**Records supplied:**
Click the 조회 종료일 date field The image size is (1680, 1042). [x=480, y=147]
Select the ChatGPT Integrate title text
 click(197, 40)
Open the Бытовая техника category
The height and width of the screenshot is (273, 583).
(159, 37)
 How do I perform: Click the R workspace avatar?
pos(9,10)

==

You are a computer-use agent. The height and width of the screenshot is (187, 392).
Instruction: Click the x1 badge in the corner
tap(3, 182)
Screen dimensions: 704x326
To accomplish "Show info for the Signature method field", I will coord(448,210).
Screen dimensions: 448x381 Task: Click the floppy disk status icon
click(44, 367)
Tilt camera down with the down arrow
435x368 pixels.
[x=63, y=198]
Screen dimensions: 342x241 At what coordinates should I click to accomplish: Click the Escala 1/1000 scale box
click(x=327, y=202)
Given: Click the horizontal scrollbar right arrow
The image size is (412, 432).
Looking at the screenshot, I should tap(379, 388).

**Work order:**
Given the data above, which lines hold the string "field"? Return them.

**Answer box:**
Click the 조회 종료일 date field The image size is (1680, 1042). [x=480, y=147]
To accomplish "Show info for the Signature method field", I will coord(448,210).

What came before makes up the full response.